» Directions for this task
Could you copy out, word for word, the material from the line containing "What do you see at coordinates (782, 658)" through the line containing "center [782, 658].", both of those lines included, and omit the pictures?

» Extracted material
--------------------------------------------------

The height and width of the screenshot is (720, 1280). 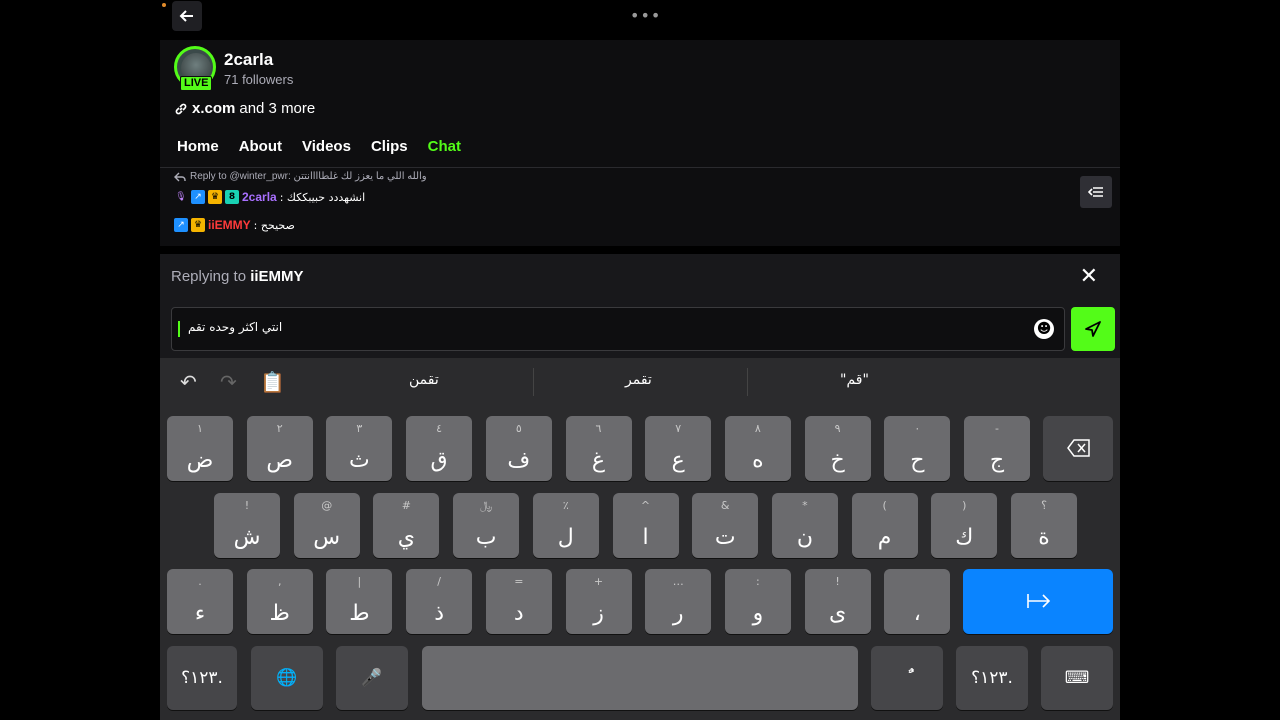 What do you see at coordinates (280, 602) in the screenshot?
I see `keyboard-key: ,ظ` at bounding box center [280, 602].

--------------------------------------------------

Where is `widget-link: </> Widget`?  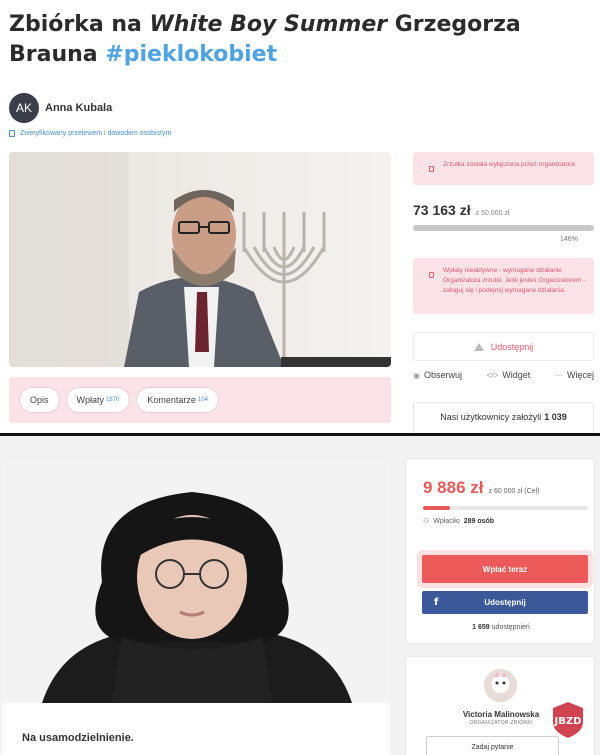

--------------------------------------------------

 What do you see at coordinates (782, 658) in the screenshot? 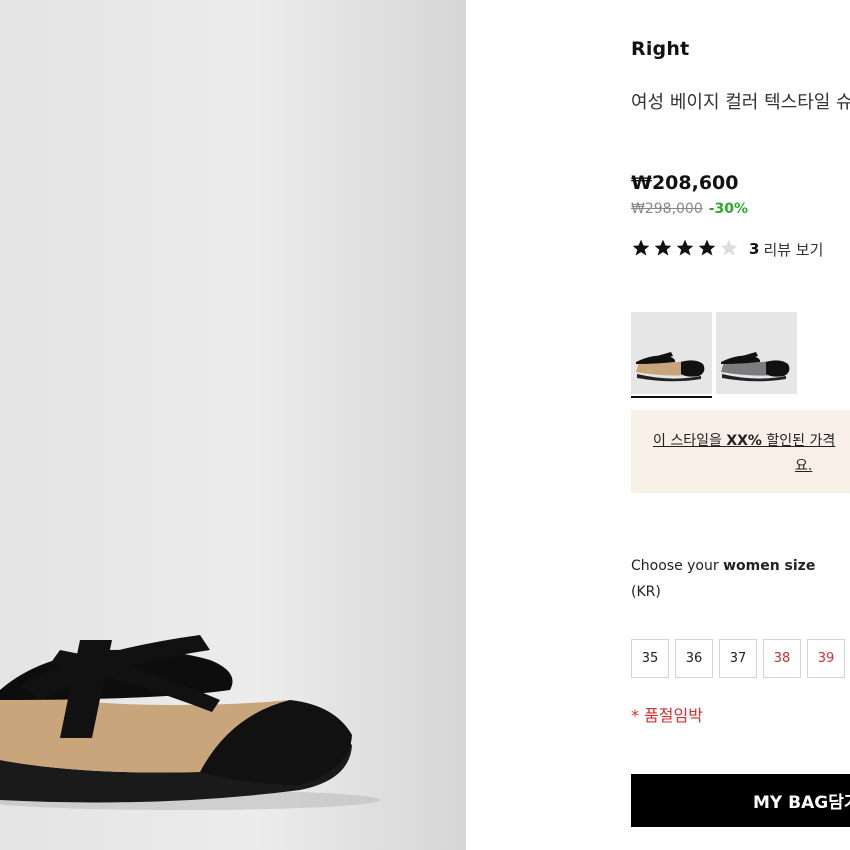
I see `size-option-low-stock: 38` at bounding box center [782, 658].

--------------------------------------------------

» Task output
 What do you see at coordinates (782, 658) in the screenshot? 
I see `size-option-low-stock: 38` at bounding box center [782, 658].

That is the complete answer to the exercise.